→ ATIVIDADES PROPOSTAS:
a. No trecho sobre o acesso à justiça, quem são os autores do ensinamento citado sobre o processo democrático?
b. Escreva a continuação do trecho sobre o acesso à justiça a partir da última frase apresentada.

→ TRECHO SELECIONADO:

“O acesso à justiça deve ser efetivo e não apenas formal, deve garantir às partes paridade de armas, condições não só de ingressar em juízo, mas de manter-se no processo e obter do Estado a tutela de seu direito em tempo hábil, através de uma sentença exeqüível.”
Pois, não se pode falar em Estado Democrático se não há respeito aos princípios-normas constitucionais, não há como suprimir um princípio sob pena de incorrer em inconstitucionalidade e, portanto, merece destaque o ensinamento de Luiz Guilherme Marinoni e Sérgio Cruz Arenhart: “Para que o processo seja efetivamente democrático, não basta que ele trate de forma igualitária a todos aqueles que dele participam, mas é também necessário que ele seja instituído para todos, sem tratar de forma diferente aqueles que não merecem esse tratamento”.

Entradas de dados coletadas
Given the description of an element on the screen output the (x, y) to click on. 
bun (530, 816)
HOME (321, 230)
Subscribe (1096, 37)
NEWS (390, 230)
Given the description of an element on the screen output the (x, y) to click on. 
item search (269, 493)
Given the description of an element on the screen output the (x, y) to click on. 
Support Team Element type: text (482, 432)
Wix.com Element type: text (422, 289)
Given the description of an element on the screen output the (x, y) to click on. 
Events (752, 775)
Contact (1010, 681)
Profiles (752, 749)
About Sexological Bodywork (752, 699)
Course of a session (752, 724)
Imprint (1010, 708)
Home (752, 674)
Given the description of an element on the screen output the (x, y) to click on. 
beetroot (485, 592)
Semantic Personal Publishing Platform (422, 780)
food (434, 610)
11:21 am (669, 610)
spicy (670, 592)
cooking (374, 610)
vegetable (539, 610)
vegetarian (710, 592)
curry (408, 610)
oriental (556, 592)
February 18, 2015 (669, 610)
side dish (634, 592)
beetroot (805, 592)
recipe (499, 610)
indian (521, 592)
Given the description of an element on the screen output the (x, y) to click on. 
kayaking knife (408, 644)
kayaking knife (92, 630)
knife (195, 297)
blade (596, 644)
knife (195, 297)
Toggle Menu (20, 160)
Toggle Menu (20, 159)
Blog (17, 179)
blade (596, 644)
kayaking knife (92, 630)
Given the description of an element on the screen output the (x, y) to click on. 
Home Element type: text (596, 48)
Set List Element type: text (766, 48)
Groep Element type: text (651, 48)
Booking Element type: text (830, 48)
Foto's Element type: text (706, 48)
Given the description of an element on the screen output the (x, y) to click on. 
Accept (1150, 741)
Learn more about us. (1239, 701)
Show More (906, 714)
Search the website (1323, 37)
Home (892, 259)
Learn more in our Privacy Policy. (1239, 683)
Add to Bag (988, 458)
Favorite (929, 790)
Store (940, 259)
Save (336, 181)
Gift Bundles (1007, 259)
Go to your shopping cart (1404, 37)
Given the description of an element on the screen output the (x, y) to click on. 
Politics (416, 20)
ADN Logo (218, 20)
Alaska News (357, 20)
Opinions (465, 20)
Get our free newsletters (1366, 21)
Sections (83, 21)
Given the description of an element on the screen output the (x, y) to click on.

→ RESULTADOS POR TAREFA:
a. Luiz Guilherme Marinoni e Sérgio Cruz Arenhart.

b.
O PRINCÍPIO DA SEGURANÇA JURÍDICA. SUPREMACIA CONSTITUCIONAL - JOSÉ AUGUSTO DELGADO - Ministro do Superior Tribunal de Justiça Professor de Direito Público
“A concepção pregada por todos os cientistas políticos dirige-se para a afirmação de que o homem necessita de um grau de segurança para poder conduzir, planificar e desenvolver os seus atos da vida civil, familiar e profissional. Ao Estado cabe a responsabilidade de assegurar esse estado de sentimento através da conformação dos seus atos administrativos, legislativos e judiciais com os ditames da segurança jurídica. É, portanto, com absoluta razão que J. J. Gomes Canotilho, em seu Direito Constitucional, editado pela Livraria Almedina, Coimbra, 1991, pp. 375 e 376, ao cuidar dos padrões estruturantes do Direito Constitucional vigente e dos princípios que regem o Estado de Direito afirma: “Partindo da idéia de que o homem necessita de uma certa segurança para conduzir, planificar e conformar autônoma e responsalvemente a sua vida, desde cedo se considerou como elementos constitutivos do Estado de Direito os dois princípios seguintes: - o princípio da segurança jurídica; - o princípio da confiança do cidadão.”